– Селяночки-с!..
И Кузьма перебросил на левое плечо салфетку, взял вилку и ножик, подвинул к себе расстегай, взмахнул пухлыми белыми руками, как голубь крыльями, моментально и беззвучно обратил рядом быстрых взмахов расстегай в десятки узких ломтиков, разбегавшихся от цельного куска серой налимьей печенки на середине к толстым зарумяненным краям пирога».
Особенно же колоритным едоком считался миллионер Иван Васильевич Чижов. Его ежедневное меню было таким: порция осетра или белуги, икра, две тарелки ракового супа (иной раз он заменялся рыбной или же какой другой селянкой с расстегаями или же кулебякой в двенадцать этажей), жареный поросенок (заменялся иногда приличной порцией телятины или же рыбы), а на десерт – большую сковородку сладкой гурьевской каши. Сопровождался тот обед вином и, вместе с перерывами на дрему между блюдами, занимал около двух часов.
Впрочем, не все в этом трактире было благостно. Иной раз не обходилось без курьезов. Здесь, например, служил известный половой Иван Селедкин. Он, в первую очередь, славился своей патологической обидчивостью. Каждый раз, когда кто-нибудь из гостей заказывал селедку, половой проявлял недовольство.
Как-то у Тестова обедал один высокопоставленный жандармский генерал. Генерал сделал заказ и, когда его половой уже направился на кухню, напутствовал его:
– Селедку не забудь, селедку!
По случайности как раз в этот момент в зал заходил Селедкин. Не разобравшись в ситуации, он гневно выкрикнул:
– Я тебе, мерзавец, дам селедку! А по морде хочешь?
Лишь чудом удалось умять этот скандал.
Многие известные люди, приезжая в Первопрестольную, первым делом отправлялись в Тестовский трактир. Например, писатель Федор Достоевский. Его супруга вспоминала, как они, после прогулок, «усталые и проголодавшиеся, обычно ехали завтракать к Тестову. Муж любил русскую кухню и нарочно заказывал для меня, петербургской жительницы, местные блюда, вроде московской селянки, расстегаев, подовых пирожков…»
Редактор популярного «Московского листка» Н. Пастухов, обедая, просматривал «Новости дня», издание конкурента Липскерова, и, тыкая в рекламу некоего портного Мандля, с презрением пояснял:
– Штанами плотють!

УСЛОВИЕ ЗАДАЧИ |
Продолжите отрывок о Тестовском трактире начиная с фразы, следующей за последней. Эти записи взяты из другого источника.

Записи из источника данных
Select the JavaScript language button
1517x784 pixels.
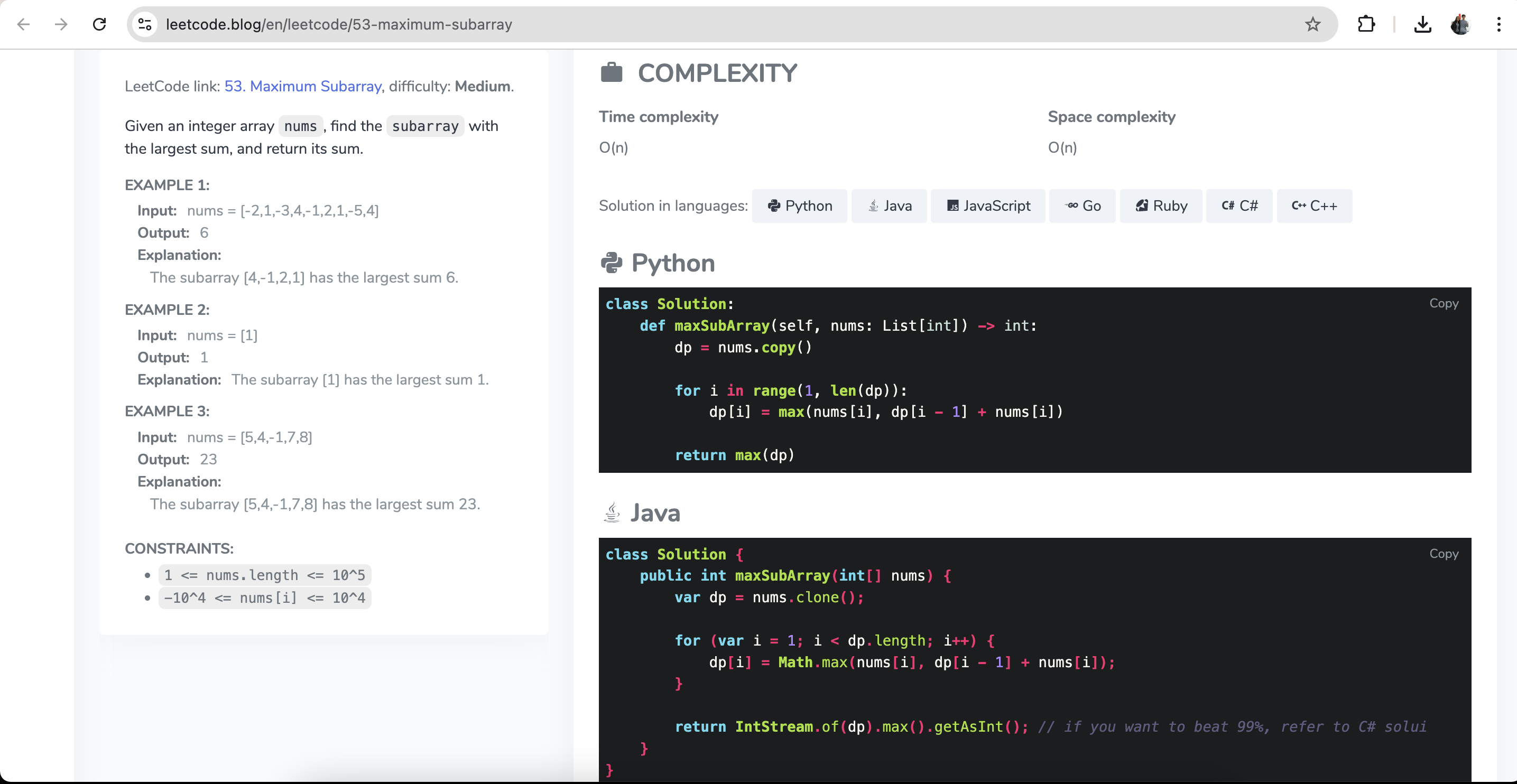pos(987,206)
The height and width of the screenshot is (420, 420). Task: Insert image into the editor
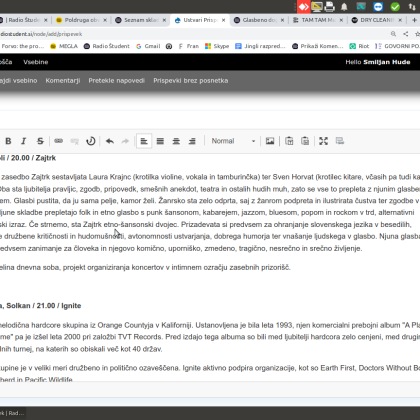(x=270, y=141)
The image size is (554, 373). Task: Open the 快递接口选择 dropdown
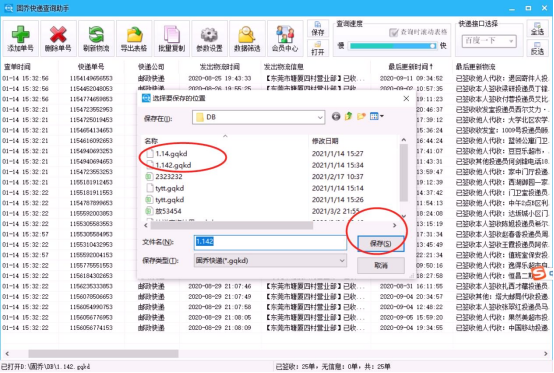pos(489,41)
* * *
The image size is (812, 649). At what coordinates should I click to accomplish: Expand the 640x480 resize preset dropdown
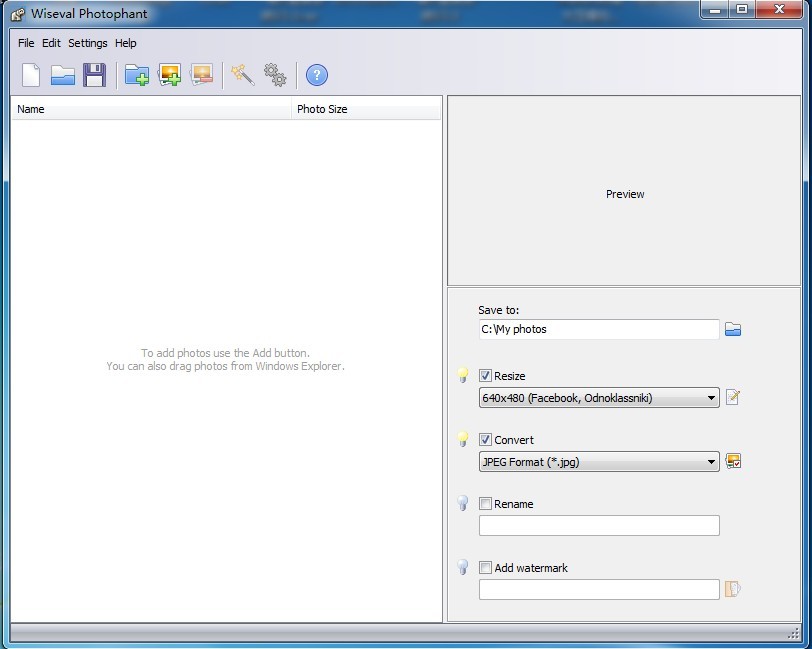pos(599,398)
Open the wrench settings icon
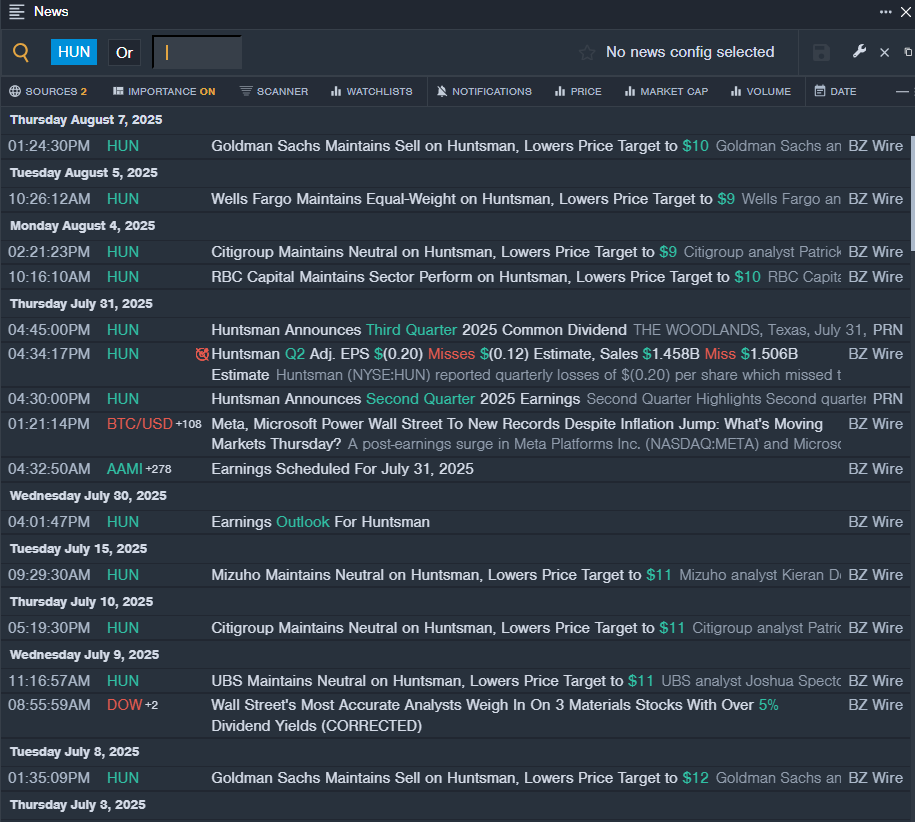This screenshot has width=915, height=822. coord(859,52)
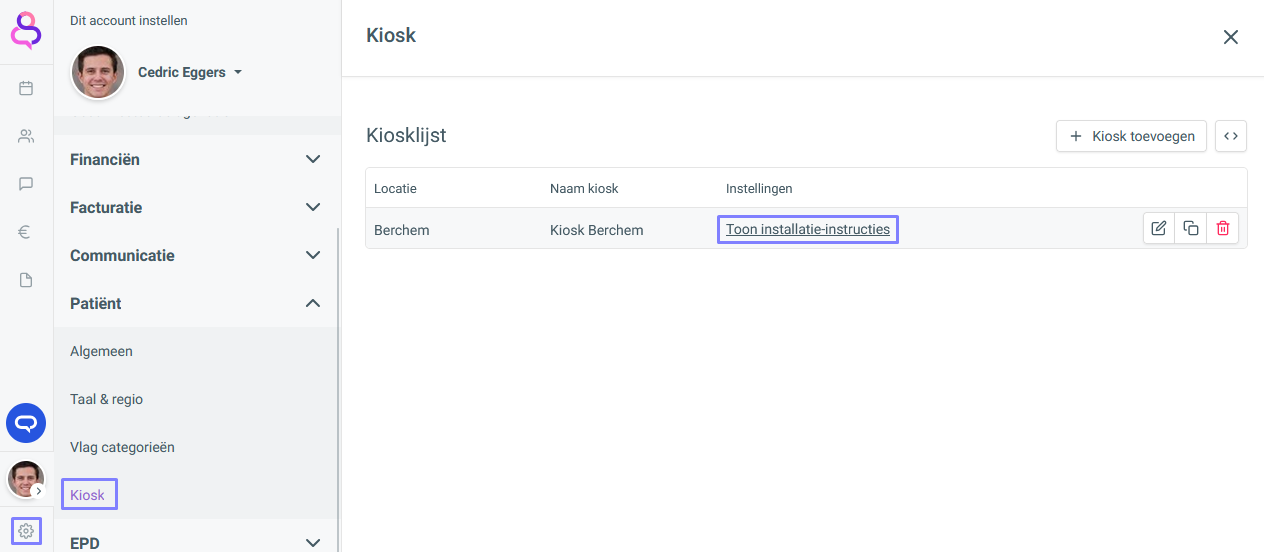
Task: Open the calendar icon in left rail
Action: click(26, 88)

РЕЗУЛЬТАТ УПРАЖНЕНИЯ |
Здесь преподаватели консерватории торжественно отпраздновали первый выпуск, а знаменитый фабрикант Савва Морозов не гнушался приводить сюда с собою всяких подозрительных господ. К примеру, начинающего литератора Максима Горького. Да еще и громко, на весь зал, расхваливать его:
– Я поклонник ваш… Привлекает меня ваша актуальность. Для нас, русских, особенно важно волевое начало и все, что возбуждает его.
Неудивительно, что Тестовский трактир вошел в литературу. Например, «московский Гамлет» из рассказа Чехова «В Москве», нисколько не смущаясь, исповедовался: «Я от утра до вечера жру в трактире Тестова и сам не знаю, для чего жру». Да и Михаил Аверьяныч, почтмейстер из «Палаты №6» того же автора, не брезговал известнейшим трактиром. Как-то раз, зайдя туда вместе со своим другом доктором, он «долго смотрел в меню, разглаживая бакены, и сказал тоном гурмана, привыкшего чувствовать себя в ресторанах как дома:
– Посмотрим, чем вы сегодня нас покормите, ангел!»
Увы, как редкостный и уникальнейший московский феномен Тестовский трактир погиб еще до революции. Владимир Гиляровский сетовал: «Во время японской войны большинство трактиров стало называться ресторанами, и даже исконный Тестовский трактир переменил вывеску: Ресторан Тестова.
От трактира Тестова осталась только в двух-трех залах старинная мебель, а все остальное и не узнаешь. Даже стены другие стали!
Старые москвичи-гурманы перестали ходить к Тестову. Приезжие купцы, не бывавшие несколько лет в Москве, не узнавали трактира. Первым делом – декадентская картина на зеркальном окне вестибюля… В большом зале – модернистская мебель, на которую десятипудовому купчине и сесть боязно.
Приезжие идут во второй зал, низенький, с широкими дубовыми креслами. Занимают любимый стол, к которому привыкли, располагаясь на разлатых диванах».
Впрочем, и в этом зале посетителей преследовала череда чернейших разочарований. Половой, оказывается, не половой, а этакий официант, притом не из Владимирской губернии (откуда по традиции в Москву съезжались представители этого промысла), а из Московской. Да и тот гостей не потчует – дескать, у нас теперь на это есть метрдотель. А метрдотель какой-то странный – смотрит в сторону, бубнит какие-то невероятные слова:
– Филе из куропатки… Шоффруа, соус провансаль… Беф бруи… Филе портюгез… Пудинг дипломат… Шашлык по-кавказски из английской баранины.
А вместо известного оркестриона был нанят румынский оркестр.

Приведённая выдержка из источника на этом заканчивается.